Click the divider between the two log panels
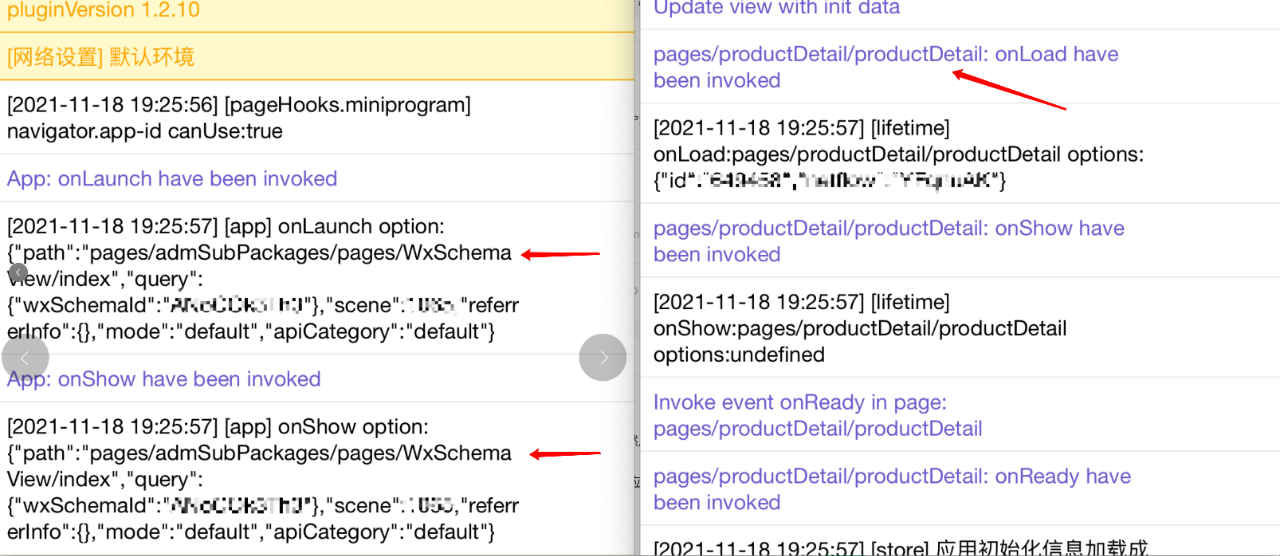The width and height of the screenshot is (1280, 556). click(637, 278)
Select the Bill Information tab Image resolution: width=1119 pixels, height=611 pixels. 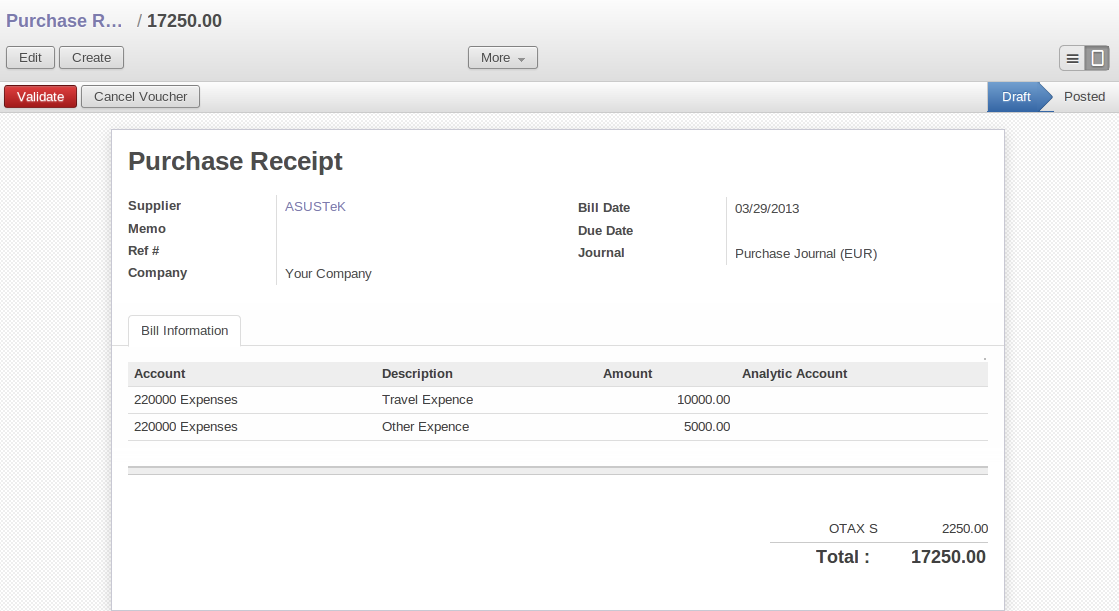point(184,331)
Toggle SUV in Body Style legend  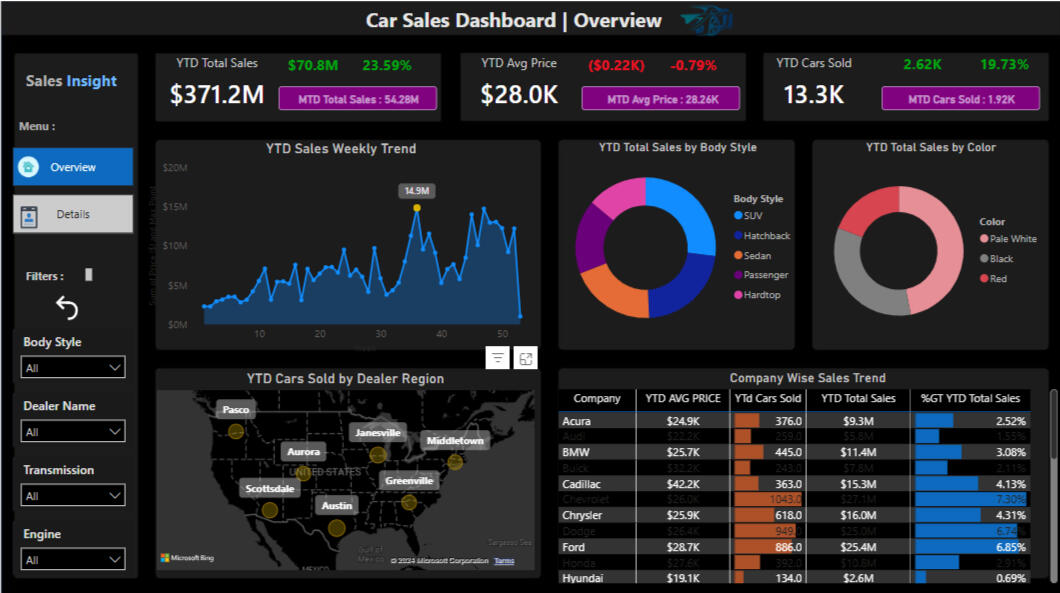753,216
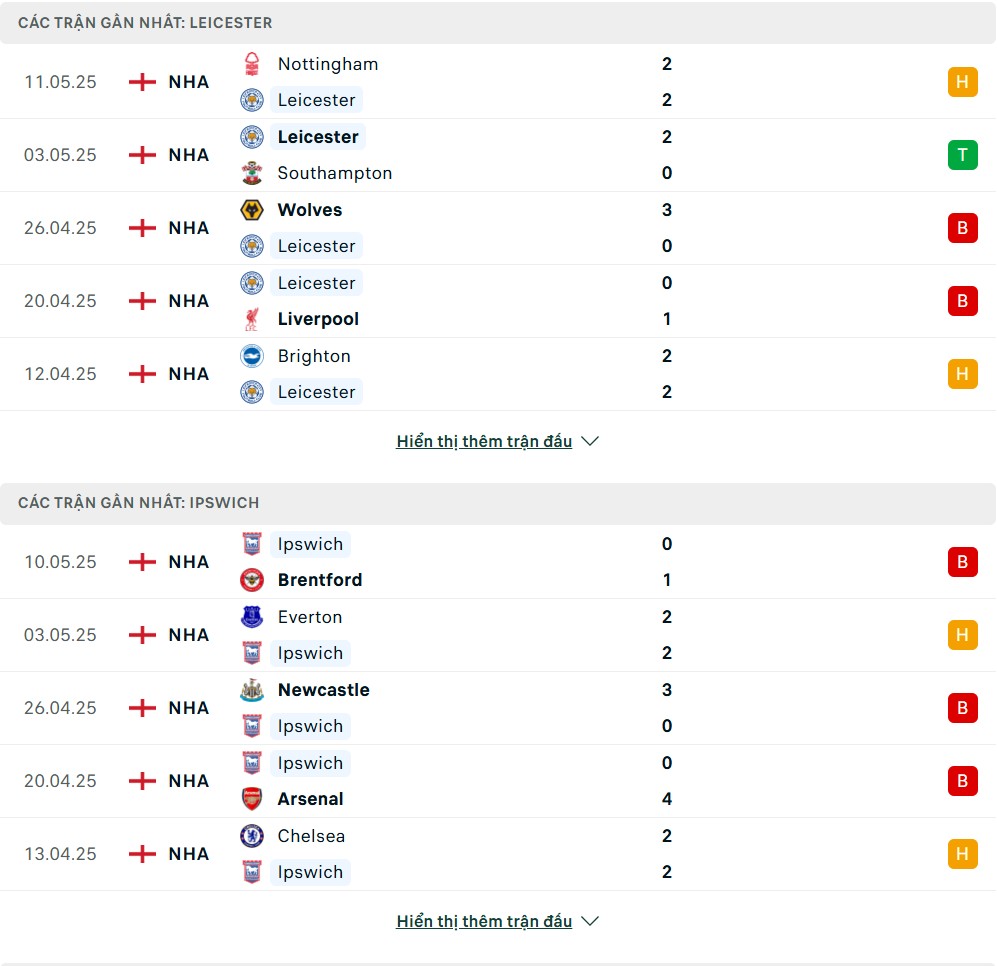Click the Southampton club crest
The width and height of the screenshot is (997, 966).
pyautogui.click(x=252, y=173)
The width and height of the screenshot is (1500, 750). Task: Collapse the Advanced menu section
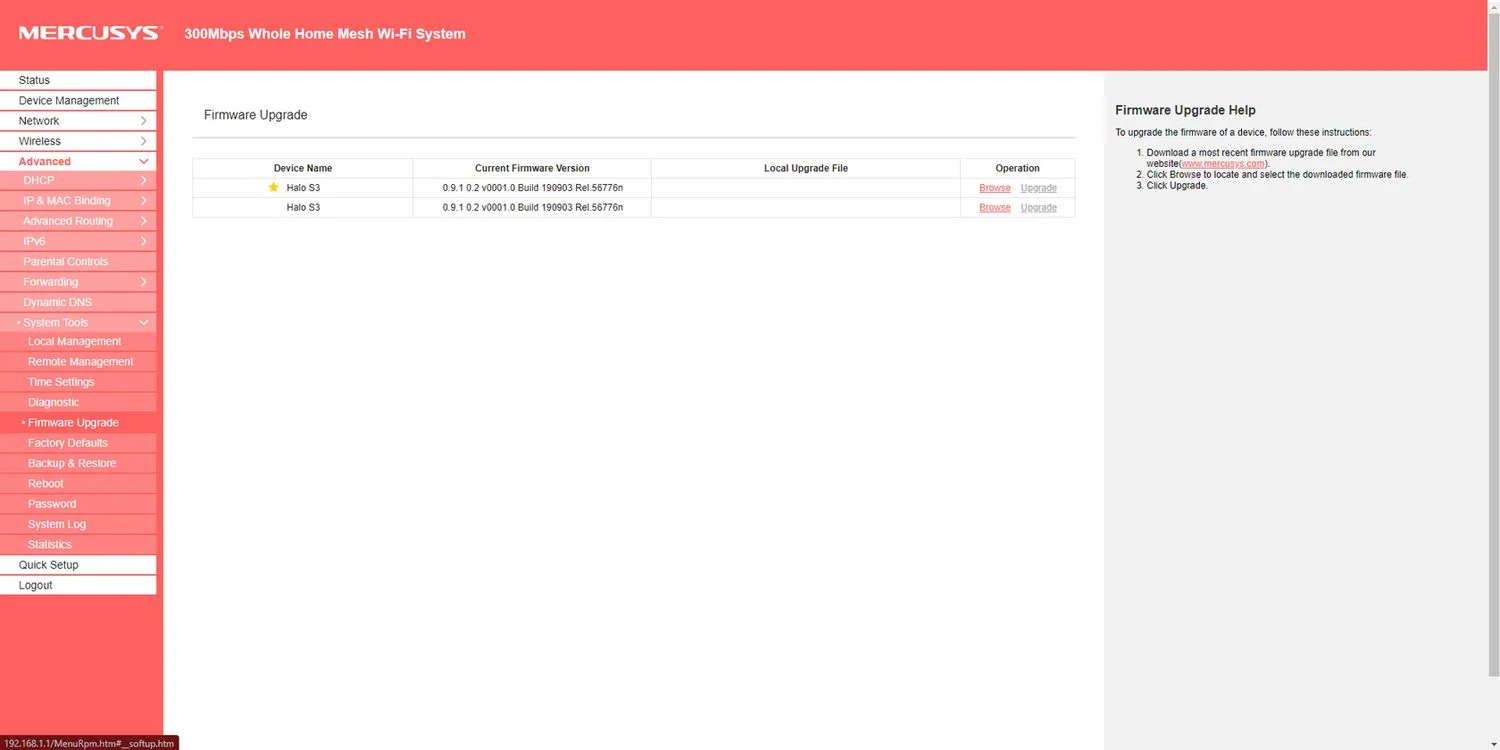click(x=143, y=161)
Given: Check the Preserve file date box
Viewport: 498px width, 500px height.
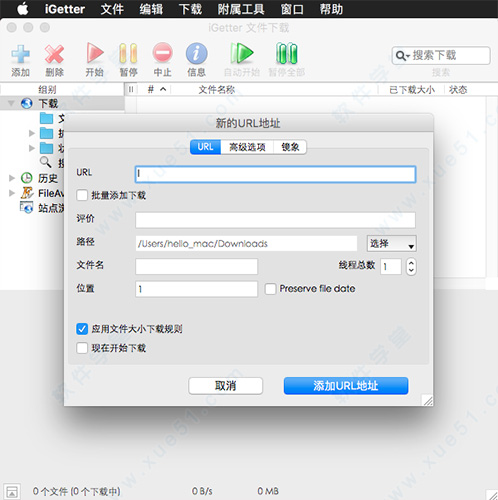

**ACTIVITY**
The range to transcribe runs from the line holding "The width and height of the screenshot is (1500, 750)." through the final line of the data above; copy it exactly and exclude the pictures.

**ANSWER SECTION**
The width and height of the screenshot is (1500, 750). Task: Collapse the Advanced menu section
click(x=143, y=161)
Given: Check the Preserve file date box
Viewport: 498px width, 500px height.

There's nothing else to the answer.